As the poor-man’s way to enter Breitling in the late 60’s (these cost $120 in the late 60’s on leather strap and another $15 for an NSA bracelet), it seems that the Breitling Sprint 2010 went largely ignored by most collectors up until a couple years ago and that’s a bit odd. The Sprint possesses a rather beefy case of 38mm, has a lug-to-lug distance of 48mm and wears a 19mm strap. These are modern numbers and with a bezel that brings the case diameter to a nearly even 40mm, it’s extremely wearable. Plus, the thickness of this chrono comes to a relatively slender 12.5mm and that makes it extremely wearable.
Coming back to the dial on the Breitling Sprint 2010, I find it very unique amongst my collection and it belongs in the experimental category along with oddities like the Bulova “Surfboard” dial chronograph. Yes, there were some strange substances floating around in the late 60’s indeed! On this example, you can see that the dial has taken on some patina and most of the lume has aged to black.
Perhaps it was moisture, but I’d simply chalk this watch up to receiving serious use. Amazingly, most of the lume pips still exist outside of the applied markers and the red central hand and dial features show brightly. Yes, there’s a decent amount going on here, but it all comes together nicely. The bezel, on the other hand has faded well into the territory of what Rolex people term as “ghost” and that just adds to the well-used look. By the way, if this were a Rolex bezel, it would be seriously desirable. On a Breitling, it’s just faded.
The Breitling Sprint 2010 is fitted with typical pump pushers and a signed crown that actually strikes me as a bit too small. The latter detail is odd as Breitling sure seemed to like a variety of crown sizes and I have no idea why they chose this flavor. The case reminds me a little of the Wakmann Big Boy we’ve reviewed and also of the compressor case Heuer Autavias. All of this is fine, but in what was likely a concession to cost, it lacks the finery such as chamfers that I’ve come to enjoy on other Breitling models of the era.
I purchased this watch from Andreas at Localtime some time within the past couple years. It was priced fairly, but even then it had started to climb well over the historic sub-$1000 levels I took for granted. I knew that the watch needed some fairly serious work, but thankfully the Valjoux 7733 is a relatively easy movement in terms of parts. Today, as mentioned, a decent Breitling Sprint 2010 starts at around $3,000 and I’ve seen prices as high as $5,000. They’re not uncommon, but during the vintage watch run-up, they’ve become more desirable like most things. Still, I’d hold out for a fairly priced example. Pitfalls to avoid are those with missing bezels, pushers or incorrect hands. Parts do show up but it’s becoming infrequent.
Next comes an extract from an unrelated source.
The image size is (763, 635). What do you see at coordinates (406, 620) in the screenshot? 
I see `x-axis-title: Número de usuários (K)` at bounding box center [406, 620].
The Breitling Sprint 2010 is certainly one of the brand’s most popular historic models, but even today, it’s a great way to get into a well-known marque for a fair price. As mentioned, the watches wear very well, contain a robust and easy to service movement, and they even stand out in a crowd. Who knows what Breitling will bring us over the next year or two, but let’s hope for an entry level vintage-inspired piece like the Sprint.